» PROVIDED RECORDS:
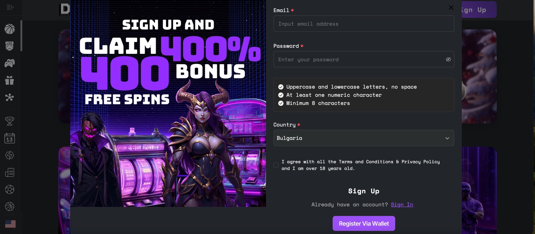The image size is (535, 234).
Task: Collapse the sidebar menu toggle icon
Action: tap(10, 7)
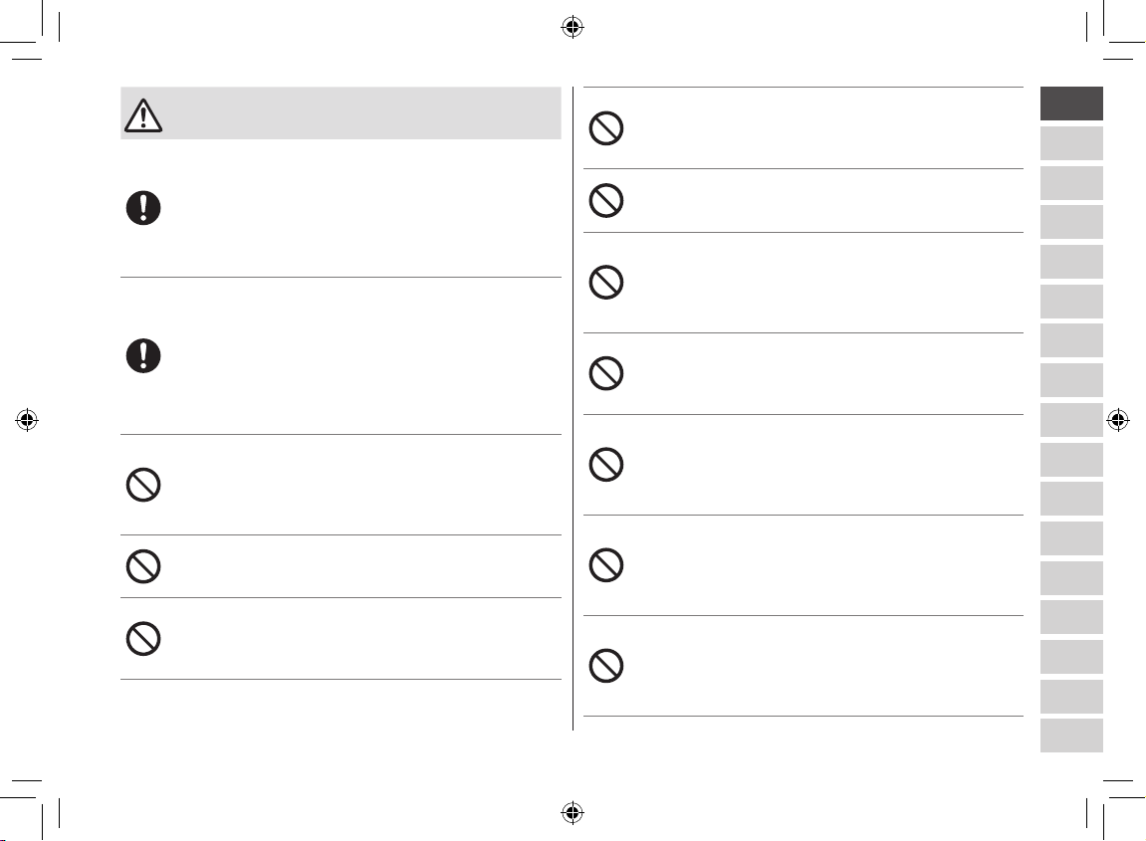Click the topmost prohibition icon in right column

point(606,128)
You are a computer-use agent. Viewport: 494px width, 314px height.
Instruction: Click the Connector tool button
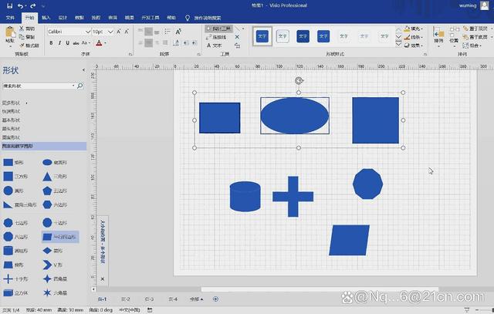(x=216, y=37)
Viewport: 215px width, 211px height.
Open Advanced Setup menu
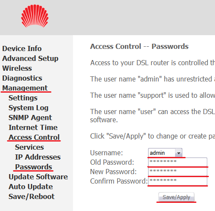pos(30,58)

...

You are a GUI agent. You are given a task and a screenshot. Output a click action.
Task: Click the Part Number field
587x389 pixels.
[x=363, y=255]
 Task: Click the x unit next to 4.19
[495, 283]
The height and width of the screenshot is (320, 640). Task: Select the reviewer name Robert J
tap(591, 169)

==

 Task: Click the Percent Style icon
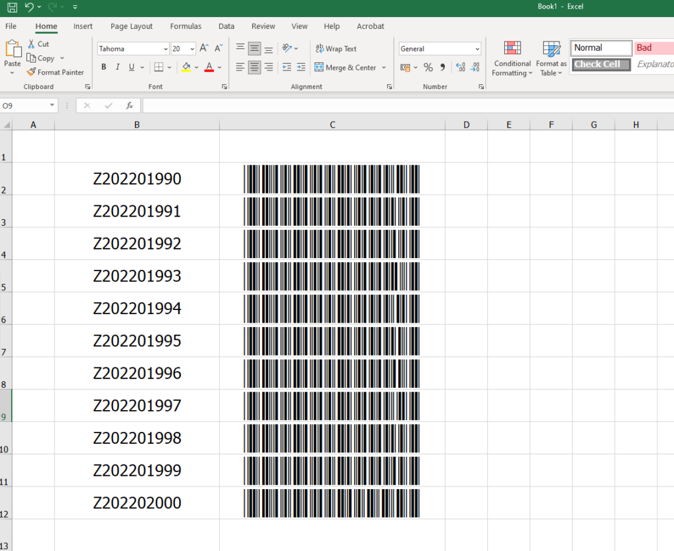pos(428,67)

» TASK ITEM:
Where does the word "agent" occur in the records? Return every line that holds it.

» SOLUTION TO THE PROBLEM:
You are a computer-use agent. Viewport: 494px width, 314px height.
You are a GUI agent. You are given a task and a screenshot. Output a click action.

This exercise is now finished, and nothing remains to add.